*Task input*
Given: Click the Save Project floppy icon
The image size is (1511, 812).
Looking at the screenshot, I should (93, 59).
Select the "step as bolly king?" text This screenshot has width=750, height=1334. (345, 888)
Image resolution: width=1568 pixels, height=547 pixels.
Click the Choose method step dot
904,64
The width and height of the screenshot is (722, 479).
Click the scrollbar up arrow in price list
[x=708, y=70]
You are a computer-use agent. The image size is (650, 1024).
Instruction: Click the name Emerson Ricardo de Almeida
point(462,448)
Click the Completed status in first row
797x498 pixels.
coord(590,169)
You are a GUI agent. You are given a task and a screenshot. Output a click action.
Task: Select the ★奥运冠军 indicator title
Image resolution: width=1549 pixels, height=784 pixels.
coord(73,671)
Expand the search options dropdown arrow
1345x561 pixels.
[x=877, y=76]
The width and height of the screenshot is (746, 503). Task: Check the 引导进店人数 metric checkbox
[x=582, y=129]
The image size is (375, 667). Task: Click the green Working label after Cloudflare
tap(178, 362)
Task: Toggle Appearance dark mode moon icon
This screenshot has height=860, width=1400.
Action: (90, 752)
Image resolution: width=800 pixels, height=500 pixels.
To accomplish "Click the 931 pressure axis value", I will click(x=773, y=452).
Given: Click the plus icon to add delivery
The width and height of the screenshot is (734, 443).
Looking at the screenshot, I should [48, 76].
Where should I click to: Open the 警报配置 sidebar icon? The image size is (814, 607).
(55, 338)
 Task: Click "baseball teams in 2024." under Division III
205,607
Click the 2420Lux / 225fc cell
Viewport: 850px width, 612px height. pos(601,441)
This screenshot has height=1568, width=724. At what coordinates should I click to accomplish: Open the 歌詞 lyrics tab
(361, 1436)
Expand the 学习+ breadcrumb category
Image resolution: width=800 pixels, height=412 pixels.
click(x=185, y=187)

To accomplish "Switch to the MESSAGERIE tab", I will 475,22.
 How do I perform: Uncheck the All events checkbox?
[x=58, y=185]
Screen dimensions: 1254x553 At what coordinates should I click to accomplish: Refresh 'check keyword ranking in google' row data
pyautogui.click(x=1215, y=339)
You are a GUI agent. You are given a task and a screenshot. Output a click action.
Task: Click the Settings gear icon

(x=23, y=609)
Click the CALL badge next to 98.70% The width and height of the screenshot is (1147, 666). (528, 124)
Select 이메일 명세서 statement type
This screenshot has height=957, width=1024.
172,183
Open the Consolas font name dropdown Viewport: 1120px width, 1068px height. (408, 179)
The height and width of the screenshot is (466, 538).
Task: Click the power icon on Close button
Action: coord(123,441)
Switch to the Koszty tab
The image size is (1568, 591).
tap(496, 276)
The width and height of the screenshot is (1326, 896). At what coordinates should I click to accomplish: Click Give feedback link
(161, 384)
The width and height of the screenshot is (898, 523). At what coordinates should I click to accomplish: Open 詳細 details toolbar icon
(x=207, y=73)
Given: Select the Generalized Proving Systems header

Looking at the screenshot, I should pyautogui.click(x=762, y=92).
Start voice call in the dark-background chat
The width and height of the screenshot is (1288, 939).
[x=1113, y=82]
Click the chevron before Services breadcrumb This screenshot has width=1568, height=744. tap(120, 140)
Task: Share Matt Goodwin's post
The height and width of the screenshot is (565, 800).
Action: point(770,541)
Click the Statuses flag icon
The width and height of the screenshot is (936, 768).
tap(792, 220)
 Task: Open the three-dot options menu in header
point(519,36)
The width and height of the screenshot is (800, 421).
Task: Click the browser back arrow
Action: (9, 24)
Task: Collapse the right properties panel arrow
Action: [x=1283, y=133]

*Exercise*
Give only the number of lines in the material above that hold the word "will".

*Output for this task*
2